My colleague, Gary Bragar, recently discussed RPA and AI initiatives in HR, including payroll, recruiting, and learning. Within learning BPS, the majority of RPA investments have been made at a basic level within learning administration, specifically around training scheduling. For example, it previously took ~40 FTEs to manage the entire scheduling process for ~1k classrooms, including identifying classrooms based on availability, identifying onsite facilitators for training days, sending notifications, etc. Through RPA, the same workload can be completed in 15 minutes.
Vendors such as Raytheon Professional Services (RPS) and IBM, however, have used more advanced applications of RPA and AI throughout the learning lifecycle. IBM, for example, is currently expanding RPA to the design and development of learning content via its Cognitive Content Collator (C3). IBM is leveraging Watson to interpret structured and unstructured data to drastically reduce the number of man hours spent annually on tagging and chunking content and then matching it with curriculum, competence, and goals. Specifically, it takes ~50k man hours to tag, chunk, curate, and map structured courses for ~10k hours of learning content; with IBM’s C3, these activities are completed in 55 hours.

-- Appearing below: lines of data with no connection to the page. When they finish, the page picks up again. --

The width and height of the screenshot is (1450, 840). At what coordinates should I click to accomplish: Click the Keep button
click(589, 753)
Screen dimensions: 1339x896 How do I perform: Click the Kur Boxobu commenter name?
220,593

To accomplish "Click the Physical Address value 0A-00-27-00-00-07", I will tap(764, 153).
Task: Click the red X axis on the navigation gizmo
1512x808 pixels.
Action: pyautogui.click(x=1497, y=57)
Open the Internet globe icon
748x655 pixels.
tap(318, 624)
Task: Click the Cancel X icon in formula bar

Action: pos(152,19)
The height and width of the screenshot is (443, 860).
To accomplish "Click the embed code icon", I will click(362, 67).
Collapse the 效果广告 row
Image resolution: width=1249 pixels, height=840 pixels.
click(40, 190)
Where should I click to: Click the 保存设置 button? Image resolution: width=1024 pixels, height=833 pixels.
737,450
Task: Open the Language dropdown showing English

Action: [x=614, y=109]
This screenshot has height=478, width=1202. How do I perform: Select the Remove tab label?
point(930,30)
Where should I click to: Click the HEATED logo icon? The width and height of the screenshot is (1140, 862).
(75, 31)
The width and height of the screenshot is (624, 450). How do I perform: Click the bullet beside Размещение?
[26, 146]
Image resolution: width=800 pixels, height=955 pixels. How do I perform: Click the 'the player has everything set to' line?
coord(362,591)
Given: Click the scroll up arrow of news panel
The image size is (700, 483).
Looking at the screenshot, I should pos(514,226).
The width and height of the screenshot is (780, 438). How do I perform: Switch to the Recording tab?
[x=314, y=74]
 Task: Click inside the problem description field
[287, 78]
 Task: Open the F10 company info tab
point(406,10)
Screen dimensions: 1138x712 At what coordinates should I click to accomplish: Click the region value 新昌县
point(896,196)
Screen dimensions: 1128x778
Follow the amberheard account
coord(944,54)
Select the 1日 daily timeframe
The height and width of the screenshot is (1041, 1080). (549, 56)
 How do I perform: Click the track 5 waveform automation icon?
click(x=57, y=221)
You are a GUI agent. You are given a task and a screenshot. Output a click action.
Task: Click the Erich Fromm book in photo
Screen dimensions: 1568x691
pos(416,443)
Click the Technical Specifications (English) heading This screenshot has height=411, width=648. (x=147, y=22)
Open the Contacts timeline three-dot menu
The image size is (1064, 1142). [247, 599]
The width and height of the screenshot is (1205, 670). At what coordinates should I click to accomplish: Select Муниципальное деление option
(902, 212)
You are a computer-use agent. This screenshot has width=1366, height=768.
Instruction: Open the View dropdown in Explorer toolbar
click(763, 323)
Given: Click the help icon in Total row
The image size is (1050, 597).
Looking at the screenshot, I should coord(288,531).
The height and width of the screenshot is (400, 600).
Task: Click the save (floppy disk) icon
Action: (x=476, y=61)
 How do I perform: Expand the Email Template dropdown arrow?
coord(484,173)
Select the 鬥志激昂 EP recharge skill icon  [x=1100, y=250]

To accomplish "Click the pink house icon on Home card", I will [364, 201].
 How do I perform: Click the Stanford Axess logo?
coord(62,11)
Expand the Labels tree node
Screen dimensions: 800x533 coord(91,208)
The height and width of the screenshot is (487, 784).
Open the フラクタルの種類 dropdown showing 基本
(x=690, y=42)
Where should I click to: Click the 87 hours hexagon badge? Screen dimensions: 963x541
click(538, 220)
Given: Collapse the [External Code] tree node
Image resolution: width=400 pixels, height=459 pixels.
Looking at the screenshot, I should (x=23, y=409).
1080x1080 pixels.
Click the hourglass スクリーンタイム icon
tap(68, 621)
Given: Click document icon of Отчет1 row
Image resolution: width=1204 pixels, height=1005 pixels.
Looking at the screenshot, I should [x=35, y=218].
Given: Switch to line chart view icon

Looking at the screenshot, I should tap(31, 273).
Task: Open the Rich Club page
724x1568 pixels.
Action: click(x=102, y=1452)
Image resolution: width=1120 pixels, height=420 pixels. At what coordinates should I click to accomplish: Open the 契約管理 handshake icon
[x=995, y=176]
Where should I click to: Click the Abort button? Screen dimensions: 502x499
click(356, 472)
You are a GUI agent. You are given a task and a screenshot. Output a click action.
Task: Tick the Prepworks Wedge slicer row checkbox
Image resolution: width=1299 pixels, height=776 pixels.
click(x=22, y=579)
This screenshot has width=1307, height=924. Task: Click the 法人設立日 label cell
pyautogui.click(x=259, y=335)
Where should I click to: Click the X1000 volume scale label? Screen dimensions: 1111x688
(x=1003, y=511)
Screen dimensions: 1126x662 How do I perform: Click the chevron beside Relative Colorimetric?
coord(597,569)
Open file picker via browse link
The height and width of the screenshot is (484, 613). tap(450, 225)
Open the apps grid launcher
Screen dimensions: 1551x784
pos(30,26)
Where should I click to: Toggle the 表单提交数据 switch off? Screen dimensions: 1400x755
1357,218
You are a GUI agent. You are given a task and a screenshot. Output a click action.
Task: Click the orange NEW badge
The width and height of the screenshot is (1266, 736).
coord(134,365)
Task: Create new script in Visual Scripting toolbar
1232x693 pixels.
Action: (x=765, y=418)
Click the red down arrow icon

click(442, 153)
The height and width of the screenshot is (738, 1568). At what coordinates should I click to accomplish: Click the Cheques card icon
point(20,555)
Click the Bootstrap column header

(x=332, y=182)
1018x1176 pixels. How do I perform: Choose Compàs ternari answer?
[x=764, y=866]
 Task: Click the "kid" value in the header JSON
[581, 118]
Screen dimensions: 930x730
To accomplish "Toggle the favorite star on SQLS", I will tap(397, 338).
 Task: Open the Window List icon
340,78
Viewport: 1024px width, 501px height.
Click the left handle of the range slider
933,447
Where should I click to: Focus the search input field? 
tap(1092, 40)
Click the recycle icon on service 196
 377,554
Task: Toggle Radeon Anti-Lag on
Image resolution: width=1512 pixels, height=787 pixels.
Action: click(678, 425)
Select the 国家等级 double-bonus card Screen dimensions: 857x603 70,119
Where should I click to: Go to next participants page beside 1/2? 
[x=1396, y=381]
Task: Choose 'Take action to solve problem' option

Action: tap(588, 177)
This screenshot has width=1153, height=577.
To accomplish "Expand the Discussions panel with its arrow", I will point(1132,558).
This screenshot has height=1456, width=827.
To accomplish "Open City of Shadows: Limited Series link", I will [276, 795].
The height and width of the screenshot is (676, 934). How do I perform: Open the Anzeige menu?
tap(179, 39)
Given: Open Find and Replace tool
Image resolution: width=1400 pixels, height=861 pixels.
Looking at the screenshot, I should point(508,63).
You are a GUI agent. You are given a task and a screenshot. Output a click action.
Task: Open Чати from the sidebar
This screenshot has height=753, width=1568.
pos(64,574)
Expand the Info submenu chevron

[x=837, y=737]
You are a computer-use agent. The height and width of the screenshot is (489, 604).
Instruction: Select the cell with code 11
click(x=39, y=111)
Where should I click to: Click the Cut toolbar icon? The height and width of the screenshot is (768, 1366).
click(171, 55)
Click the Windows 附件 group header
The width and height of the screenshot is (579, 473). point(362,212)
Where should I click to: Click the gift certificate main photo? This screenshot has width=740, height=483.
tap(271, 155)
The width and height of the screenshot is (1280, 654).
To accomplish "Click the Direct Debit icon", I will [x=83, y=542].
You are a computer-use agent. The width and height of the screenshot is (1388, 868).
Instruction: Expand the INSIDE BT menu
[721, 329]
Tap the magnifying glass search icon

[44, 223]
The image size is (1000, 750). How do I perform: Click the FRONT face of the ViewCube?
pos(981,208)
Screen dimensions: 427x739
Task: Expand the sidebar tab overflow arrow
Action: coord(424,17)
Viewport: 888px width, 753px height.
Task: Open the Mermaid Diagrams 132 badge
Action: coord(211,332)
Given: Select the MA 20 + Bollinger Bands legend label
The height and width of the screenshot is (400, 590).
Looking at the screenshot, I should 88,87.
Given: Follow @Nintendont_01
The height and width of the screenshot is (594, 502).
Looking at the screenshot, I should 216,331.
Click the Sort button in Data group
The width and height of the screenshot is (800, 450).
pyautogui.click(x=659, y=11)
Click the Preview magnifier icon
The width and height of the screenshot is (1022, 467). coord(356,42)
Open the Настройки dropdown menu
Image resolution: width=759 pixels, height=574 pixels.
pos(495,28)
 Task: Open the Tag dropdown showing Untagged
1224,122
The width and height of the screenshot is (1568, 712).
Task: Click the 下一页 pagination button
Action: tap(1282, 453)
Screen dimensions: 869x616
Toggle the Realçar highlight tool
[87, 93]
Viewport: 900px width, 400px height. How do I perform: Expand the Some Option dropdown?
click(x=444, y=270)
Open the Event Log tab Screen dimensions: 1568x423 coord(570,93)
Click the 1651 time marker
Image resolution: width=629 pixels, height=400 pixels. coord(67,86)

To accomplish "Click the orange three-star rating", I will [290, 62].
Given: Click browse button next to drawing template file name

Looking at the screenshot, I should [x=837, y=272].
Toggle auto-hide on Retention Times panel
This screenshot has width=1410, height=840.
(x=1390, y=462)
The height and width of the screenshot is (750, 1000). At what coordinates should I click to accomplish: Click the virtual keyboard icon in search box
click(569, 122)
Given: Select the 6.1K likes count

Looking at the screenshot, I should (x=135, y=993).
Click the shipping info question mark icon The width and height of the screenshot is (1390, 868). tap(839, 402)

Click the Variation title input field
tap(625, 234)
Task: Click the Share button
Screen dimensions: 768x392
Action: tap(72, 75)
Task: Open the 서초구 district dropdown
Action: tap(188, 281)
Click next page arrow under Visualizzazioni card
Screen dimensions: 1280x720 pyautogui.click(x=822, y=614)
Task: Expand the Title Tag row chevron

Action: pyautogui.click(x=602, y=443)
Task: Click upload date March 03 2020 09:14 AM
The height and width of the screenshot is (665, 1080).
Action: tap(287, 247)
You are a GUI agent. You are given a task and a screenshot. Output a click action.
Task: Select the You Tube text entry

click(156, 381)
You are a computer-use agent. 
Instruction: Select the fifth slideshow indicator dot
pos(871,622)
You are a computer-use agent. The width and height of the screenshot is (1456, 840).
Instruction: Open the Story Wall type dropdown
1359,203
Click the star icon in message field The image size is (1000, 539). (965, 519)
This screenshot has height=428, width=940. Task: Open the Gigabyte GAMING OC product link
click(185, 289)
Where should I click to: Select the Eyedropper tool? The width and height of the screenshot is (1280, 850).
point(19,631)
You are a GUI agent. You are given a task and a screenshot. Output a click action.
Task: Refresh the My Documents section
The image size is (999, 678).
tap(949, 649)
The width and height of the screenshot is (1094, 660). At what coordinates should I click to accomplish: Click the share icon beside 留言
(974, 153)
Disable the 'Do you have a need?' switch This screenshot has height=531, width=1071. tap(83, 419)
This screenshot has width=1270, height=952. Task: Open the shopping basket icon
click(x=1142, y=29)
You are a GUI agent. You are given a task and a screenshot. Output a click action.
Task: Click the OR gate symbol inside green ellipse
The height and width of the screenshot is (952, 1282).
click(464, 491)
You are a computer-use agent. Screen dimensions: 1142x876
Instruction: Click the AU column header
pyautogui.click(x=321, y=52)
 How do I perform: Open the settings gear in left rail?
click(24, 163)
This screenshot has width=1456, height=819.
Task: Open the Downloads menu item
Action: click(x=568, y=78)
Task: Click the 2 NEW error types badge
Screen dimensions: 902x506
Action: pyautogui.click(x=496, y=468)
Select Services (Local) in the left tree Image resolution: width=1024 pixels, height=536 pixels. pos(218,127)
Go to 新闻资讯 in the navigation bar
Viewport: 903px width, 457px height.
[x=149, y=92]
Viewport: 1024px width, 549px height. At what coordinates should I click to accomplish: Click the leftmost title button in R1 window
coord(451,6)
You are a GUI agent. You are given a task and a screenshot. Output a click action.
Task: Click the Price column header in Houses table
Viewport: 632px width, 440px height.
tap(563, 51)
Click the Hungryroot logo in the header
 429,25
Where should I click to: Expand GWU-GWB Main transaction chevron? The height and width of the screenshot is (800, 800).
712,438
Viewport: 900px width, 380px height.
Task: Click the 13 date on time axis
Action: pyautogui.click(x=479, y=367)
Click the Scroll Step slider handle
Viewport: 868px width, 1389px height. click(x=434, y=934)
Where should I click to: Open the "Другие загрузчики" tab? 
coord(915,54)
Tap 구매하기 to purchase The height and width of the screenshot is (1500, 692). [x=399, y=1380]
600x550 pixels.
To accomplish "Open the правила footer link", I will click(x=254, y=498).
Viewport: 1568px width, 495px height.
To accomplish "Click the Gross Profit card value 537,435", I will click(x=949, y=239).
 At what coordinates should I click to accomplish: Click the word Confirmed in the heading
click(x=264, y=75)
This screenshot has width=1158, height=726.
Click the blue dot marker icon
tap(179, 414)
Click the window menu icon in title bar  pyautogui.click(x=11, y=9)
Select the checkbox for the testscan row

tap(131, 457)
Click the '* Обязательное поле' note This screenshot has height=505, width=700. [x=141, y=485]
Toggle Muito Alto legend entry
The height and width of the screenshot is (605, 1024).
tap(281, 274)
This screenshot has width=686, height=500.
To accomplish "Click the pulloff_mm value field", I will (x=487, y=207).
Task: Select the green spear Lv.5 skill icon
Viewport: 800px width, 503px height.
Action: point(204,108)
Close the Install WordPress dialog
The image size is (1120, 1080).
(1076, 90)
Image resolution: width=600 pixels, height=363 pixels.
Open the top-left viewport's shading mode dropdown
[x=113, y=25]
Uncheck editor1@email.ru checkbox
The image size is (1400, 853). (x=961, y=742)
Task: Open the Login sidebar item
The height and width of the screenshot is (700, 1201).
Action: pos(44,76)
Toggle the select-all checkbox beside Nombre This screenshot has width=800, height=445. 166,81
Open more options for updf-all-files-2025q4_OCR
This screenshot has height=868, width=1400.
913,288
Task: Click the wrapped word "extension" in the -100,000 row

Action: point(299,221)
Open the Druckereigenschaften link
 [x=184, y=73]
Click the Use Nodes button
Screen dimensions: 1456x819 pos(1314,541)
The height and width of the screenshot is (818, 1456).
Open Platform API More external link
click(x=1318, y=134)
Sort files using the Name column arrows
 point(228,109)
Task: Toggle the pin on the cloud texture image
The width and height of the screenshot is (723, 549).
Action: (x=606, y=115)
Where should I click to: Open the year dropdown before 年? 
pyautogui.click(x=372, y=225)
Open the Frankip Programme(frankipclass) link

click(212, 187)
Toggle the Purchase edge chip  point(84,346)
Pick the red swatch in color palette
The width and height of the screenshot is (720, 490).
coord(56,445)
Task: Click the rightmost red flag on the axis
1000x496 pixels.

With respect to AI and cognitive, IBM has launched ‘Personalized Learning,’ which offers a consumer-grade experience for learners that provides recommendations to employees based on job role, business group, skill set, and personal learning history to encourage continuous employee development and skill growth. The experience includes ‘content channels’ that support a variety of needs and interests to facilitate simpler browsing, as well as a five-star rating system, and will include virtual job coaches that pull content for an individual to help them develop certain skills.
While interest in RPA and AI technologies by organizations is high, overall adoption rates for these technologies in learning BPS has been low for two reasons. First, RPA requires investment by organizations, which is often problematic since a company’s learning budget is typically low. In addition, RPA requires that an organization exposes its technology and data to the service vendor, which they are often hesitant to do, since learning technology relationships are often separated from service relationships.
Current adopters of RPA in learning BPS tend to be from heavily regulated industries, including financial services, healthcare/pharma/life sciences, oil and gas, and automobile manufacturing. These organizations are realizing a significant reduction in training resources, which is creating more time for value-added activities.
Over the next year, adoption rates for RPA within learning BPS will increase and still be applied mainly to learning administration services. To be successful, vendors will not only have to demonstrate the business case, expected ROI, and previous successful deployments of RPA, but will also need to have a consultative partnership in place within the client organization.